* **What is expected**: Go through the material and return every line that contains the string "using".
○ ○ ○ ○ ○ ○ ○
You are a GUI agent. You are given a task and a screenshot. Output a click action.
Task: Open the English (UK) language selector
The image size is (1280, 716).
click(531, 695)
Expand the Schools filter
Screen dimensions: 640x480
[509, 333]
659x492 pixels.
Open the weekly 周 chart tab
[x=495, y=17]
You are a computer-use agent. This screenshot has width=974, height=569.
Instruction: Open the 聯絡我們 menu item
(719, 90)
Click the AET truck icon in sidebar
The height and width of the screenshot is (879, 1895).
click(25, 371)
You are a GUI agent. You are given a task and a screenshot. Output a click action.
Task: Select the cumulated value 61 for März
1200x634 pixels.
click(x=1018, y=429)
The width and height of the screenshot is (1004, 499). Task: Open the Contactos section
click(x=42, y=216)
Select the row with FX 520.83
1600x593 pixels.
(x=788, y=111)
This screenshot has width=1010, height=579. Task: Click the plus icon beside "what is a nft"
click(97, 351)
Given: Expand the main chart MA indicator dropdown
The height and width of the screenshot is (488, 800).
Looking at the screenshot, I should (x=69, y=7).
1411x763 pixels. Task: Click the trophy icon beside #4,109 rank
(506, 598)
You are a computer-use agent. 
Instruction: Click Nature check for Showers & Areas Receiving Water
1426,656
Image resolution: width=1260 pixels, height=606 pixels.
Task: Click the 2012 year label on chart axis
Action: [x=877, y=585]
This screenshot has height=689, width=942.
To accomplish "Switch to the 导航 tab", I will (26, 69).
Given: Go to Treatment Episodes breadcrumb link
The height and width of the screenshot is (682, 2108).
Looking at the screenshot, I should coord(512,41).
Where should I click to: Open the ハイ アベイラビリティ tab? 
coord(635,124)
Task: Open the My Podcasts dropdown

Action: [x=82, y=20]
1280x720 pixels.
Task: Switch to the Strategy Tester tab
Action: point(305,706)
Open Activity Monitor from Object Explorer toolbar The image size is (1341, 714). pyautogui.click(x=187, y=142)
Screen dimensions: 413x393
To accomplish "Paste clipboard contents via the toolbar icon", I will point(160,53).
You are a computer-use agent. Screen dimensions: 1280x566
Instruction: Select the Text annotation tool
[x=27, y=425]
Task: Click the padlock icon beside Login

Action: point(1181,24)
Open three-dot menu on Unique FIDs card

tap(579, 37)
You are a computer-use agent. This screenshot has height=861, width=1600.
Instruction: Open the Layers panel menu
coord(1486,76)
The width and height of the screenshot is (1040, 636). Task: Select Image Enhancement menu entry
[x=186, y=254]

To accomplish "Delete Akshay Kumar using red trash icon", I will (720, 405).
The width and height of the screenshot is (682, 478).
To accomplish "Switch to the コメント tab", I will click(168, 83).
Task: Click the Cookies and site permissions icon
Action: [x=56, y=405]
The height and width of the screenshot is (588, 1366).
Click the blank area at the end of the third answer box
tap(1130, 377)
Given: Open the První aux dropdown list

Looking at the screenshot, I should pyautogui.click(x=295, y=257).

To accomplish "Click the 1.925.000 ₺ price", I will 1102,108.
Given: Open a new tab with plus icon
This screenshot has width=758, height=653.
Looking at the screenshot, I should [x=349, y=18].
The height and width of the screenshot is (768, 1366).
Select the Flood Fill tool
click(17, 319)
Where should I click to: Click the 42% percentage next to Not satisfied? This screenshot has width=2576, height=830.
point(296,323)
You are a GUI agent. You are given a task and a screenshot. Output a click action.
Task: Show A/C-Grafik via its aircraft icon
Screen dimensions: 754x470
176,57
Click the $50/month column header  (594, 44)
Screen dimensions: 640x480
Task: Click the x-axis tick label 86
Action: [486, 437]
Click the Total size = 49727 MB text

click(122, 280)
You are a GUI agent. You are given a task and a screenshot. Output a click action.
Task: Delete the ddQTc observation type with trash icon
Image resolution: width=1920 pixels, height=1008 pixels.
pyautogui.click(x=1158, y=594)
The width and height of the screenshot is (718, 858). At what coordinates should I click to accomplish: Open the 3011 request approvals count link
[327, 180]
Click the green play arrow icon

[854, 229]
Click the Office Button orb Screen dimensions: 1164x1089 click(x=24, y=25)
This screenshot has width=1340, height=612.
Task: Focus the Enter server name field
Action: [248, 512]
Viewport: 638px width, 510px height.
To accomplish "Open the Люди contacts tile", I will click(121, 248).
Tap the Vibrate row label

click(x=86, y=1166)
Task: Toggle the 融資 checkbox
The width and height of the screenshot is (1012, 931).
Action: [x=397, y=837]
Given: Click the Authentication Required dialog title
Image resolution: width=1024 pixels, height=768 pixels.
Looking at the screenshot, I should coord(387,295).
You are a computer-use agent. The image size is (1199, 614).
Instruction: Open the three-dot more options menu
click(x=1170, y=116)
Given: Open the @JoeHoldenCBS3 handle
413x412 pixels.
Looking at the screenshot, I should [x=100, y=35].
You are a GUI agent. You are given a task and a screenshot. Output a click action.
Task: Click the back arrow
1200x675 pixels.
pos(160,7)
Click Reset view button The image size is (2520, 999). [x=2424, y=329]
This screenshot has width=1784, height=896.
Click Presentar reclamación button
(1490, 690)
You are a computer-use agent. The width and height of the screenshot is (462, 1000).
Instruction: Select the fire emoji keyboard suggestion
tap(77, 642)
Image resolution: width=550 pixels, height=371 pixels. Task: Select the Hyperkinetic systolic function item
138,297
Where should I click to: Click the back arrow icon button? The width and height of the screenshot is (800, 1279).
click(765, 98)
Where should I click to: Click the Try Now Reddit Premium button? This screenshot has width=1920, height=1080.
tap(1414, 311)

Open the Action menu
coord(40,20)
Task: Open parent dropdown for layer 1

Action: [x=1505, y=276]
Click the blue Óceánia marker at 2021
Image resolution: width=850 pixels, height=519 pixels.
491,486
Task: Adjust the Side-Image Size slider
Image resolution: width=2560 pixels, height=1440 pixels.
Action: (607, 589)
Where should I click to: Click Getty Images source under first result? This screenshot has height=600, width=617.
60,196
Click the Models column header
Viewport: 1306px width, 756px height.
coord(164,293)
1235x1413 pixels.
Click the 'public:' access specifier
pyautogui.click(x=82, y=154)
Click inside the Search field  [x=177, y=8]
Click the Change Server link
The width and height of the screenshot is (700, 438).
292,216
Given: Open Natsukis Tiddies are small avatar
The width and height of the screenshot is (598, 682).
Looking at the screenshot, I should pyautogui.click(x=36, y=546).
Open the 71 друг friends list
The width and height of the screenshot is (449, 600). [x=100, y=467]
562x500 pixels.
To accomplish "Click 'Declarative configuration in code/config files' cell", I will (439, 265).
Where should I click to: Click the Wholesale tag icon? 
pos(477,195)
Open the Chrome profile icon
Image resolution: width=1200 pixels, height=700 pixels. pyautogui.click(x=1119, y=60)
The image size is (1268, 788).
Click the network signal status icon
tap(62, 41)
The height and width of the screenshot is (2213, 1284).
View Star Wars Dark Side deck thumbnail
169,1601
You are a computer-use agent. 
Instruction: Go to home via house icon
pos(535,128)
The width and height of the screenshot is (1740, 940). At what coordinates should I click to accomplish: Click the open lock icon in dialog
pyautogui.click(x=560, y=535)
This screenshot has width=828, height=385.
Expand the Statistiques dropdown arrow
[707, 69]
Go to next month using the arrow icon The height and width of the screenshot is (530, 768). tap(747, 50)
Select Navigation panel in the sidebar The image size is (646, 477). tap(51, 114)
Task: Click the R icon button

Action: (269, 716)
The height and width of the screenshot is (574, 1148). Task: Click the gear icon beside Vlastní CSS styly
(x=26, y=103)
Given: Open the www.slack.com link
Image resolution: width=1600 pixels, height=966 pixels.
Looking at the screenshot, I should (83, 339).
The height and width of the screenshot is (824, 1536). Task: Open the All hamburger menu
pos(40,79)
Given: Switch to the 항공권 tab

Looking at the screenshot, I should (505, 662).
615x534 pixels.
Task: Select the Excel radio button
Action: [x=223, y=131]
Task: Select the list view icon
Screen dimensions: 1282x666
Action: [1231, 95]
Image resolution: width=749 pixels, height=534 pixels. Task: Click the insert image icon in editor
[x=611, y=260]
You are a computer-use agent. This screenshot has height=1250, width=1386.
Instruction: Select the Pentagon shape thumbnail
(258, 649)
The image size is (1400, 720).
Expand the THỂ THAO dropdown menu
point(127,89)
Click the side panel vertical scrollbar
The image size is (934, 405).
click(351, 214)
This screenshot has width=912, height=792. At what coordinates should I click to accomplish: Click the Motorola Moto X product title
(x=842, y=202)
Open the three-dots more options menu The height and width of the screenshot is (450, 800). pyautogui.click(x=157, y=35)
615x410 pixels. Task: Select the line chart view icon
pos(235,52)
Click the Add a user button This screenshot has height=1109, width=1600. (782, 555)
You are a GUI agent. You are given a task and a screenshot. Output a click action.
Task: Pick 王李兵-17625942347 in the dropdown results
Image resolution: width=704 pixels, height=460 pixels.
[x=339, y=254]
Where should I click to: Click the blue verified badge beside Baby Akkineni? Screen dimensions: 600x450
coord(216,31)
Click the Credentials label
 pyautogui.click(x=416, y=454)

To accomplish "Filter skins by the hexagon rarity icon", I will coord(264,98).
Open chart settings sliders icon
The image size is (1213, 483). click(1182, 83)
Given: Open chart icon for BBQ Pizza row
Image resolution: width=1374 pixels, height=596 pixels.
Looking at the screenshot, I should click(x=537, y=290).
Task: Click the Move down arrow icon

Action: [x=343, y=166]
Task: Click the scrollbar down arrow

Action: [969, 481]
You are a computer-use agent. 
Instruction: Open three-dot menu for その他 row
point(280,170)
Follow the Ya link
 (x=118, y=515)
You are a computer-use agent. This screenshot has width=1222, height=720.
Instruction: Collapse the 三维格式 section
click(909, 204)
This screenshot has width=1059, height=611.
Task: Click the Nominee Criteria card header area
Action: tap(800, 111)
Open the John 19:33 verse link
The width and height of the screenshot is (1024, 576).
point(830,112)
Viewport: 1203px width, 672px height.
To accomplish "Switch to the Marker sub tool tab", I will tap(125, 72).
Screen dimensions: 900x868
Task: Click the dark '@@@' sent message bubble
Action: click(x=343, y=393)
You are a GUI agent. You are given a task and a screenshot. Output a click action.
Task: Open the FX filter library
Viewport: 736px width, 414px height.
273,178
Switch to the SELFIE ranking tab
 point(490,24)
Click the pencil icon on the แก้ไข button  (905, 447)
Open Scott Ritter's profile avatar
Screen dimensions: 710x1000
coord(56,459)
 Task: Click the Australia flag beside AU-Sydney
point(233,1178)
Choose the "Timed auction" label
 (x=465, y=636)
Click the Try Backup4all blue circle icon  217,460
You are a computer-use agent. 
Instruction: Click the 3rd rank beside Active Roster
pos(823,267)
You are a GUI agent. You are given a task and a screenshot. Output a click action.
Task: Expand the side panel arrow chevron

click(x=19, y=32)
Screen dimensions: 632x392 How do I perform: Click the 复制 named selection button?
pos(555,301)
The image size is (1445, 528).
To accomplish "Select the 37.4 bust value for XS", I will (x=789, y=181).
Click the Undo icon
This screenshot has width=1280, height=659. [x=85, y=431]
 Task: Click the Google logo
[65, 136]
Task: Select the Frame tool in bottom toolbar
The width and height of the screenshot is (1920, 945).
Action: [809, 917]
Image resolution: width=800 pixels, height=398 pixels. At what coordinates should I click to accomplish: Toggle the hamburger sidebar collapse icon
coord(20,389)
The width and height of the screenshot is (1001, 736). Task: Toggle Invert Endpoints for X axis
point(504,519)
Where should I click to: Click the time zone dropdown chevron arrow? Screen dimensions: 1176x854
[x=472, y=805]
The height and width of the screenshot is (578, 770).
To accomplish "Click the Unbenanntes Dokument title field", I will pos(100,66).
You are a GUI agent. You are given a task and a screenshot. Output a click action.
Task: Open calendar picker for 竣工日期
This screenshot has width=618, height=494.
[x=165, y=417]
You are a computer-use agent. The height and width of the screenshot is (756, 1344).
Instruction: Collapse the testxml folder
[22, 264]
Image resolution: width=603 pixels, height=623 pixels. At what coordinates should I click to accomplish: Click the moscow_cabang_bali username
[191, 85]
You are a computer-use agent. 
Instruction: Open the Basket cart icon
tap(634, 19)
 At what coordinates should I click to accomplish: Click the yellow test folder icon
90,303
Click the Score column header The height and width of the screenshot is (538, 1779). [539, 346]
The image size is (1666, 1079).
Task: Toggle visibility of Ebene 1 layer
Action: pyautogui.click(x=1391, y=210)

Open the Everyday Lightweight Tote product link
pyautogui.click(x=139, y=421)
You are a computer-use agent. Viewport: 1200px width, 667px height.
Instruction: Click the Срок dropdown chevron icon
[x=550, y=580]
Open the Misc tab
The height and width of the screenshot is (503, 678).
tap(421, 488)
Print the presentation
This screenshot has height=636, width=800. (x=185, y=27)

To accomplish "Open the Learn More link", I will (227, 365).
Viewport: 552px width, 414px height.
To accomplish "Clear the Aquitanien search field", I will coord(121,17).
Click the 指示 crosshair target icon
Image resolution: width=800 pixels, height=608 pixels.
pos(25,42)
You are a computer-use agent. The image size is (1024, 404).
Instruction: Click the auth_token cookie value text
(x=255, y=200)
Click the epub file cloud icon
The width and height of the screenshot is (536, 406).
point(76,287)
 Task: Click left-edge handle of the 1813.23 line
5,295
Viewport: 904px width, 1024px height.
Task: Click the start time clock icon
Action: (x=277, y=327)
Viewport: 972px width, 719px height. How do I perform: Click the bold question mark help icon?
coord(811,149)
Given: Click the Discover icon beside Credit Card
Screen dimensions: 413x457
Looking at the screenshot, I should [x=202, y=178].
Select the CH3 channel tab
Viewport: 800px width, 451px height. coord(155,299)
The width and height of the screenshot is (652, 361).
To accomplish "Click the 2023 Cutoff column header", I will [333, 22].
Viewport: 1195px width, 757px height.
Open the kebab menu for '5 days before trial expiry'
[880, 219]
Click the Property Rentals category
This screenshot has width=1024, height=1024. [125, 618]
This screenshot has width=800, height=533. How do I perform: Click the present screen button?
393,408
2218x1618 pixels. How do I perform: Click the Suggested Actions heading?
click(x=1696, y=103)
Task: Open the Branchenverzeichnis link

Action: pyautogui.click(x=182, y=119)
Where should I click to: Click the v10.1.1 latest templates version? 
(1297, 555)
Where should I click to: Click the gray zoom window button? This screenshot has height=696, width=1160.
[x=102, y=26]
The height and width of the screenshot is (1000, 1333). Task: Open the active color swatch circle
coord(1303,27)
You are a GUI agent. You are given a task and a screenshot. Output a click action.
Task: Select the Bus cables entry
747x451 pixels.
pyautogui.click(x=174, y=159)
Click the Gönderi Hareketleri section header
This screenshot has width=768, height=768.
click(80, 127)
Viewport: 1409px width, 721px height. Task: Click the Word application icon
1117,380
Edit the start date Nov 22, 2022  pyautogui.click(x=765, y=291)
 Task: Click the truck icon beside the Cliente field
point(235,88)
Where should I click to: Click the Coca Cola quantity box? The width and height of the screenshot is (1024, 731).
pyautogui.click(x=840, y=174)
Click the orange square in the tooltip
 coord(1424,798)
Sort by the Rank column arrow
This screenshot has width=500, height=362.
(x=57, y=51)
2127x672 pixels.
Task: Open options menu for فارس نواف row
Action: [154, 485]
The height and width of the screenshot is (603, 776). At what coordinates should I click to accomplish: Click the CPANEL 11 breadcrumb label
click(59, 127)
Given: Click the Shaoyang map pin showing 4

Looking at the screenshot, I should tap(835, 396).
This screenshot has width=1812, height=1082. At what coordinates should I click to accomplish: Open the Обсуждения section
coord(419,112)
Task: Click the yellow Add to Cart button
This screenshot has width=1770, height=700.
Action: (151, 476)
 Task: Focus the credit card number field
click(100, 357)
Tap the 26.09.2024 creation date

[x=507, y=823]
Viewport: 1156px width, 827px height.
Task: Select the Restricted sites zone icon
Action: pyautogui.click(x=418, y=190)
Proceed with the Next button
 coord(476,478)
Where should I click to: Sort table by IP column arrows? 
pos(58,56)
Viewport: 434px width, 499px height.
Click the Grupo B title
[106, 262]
○ ○ ○ ○ ○ ○ ○
* **Exercise answer**:
To accomplish "Delete Akshay Kumar using red trash icon", I will (720, 405).
Go to next month using the arrow icon The height and width of the screenshot is (530, 768). tap(747, 50)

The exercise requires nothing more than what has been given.